↓
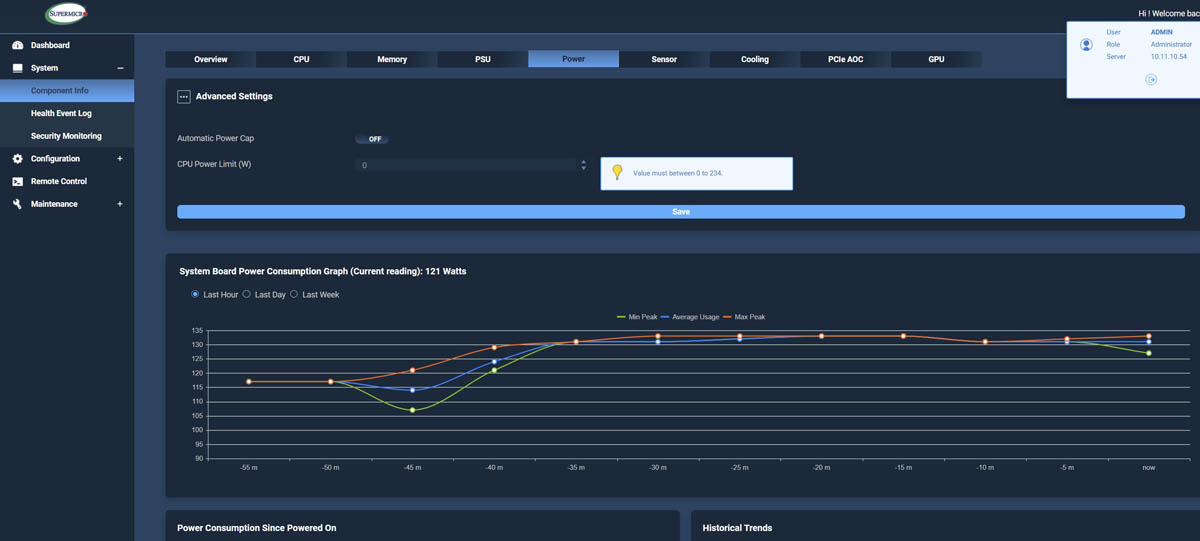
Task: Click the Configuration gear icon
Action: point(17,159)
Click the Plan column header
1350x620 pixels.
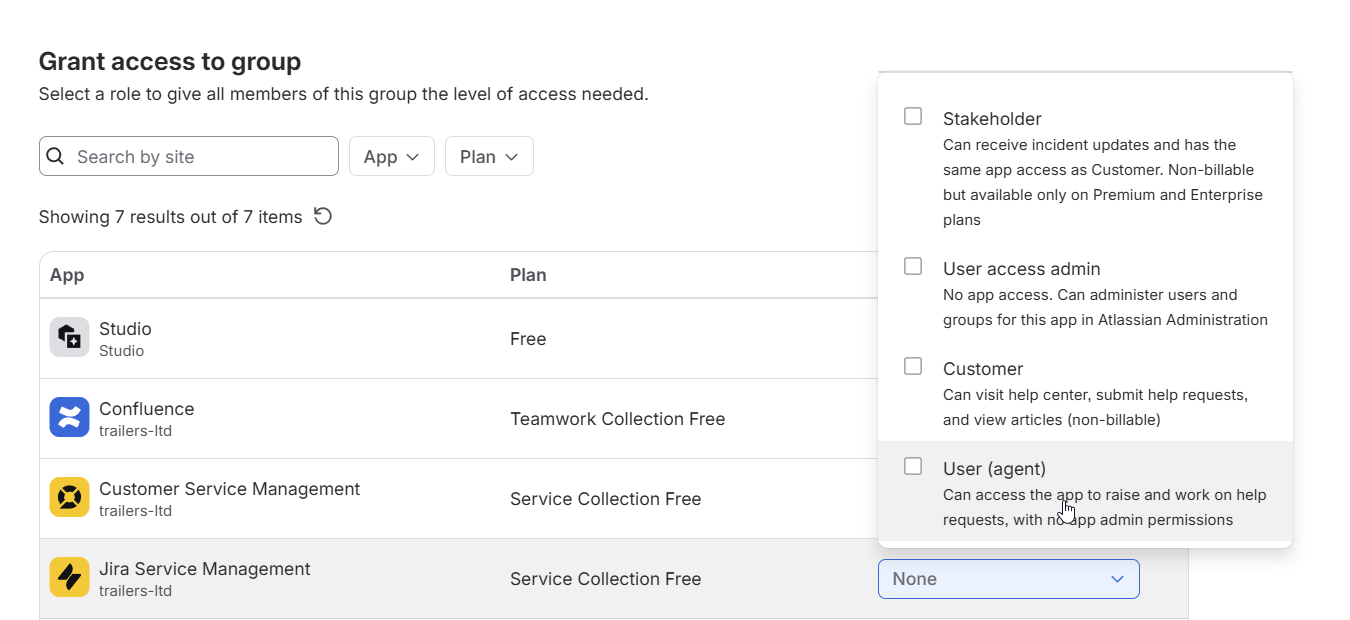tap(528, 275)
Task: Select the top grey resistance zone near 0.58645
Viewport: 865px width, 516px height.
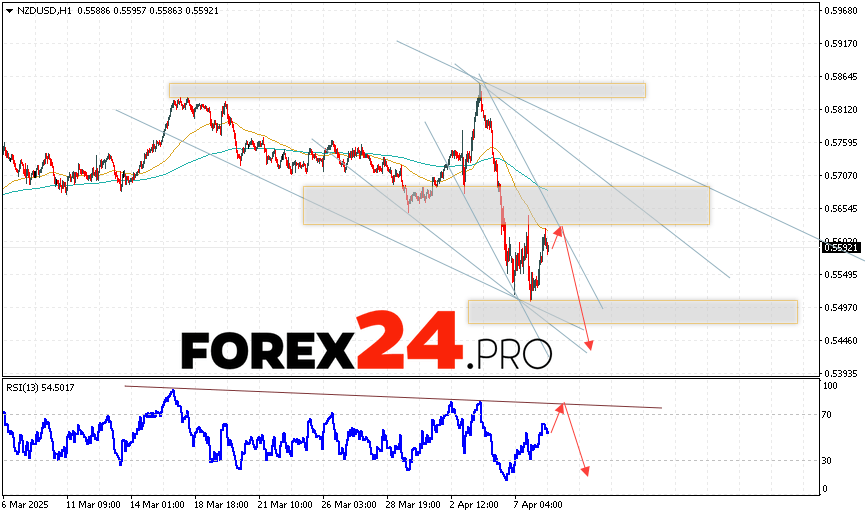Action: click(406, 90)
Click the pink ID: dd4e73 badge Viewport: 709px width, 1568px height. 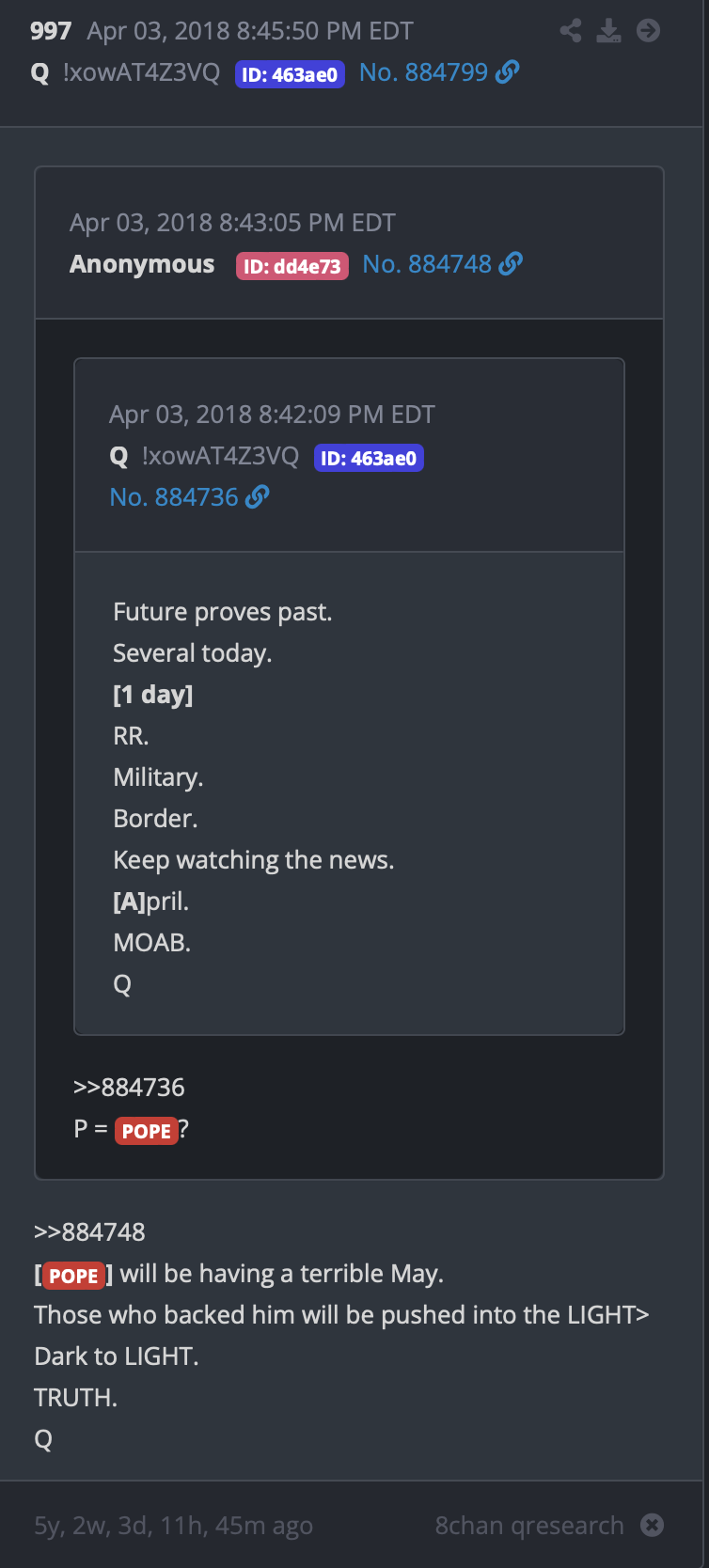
↑
↓
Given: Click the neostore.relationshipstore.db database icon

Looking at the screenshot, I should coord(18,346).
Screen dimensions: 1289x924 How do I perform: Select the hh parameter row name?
↑
Work to complete
Among the entries above, take the line with "Task: Select the", the line with "Click the pink", and all the lines between them, and restate them word for word without pictures.

Exercise output
Task: Select the top grey resistance zone near 0.58645
Viewport: 865px width, 516px height.
Action: click(406, 90)
Click the pink ID: dd4e73 badge Viewport: 709px width, 1568px height. 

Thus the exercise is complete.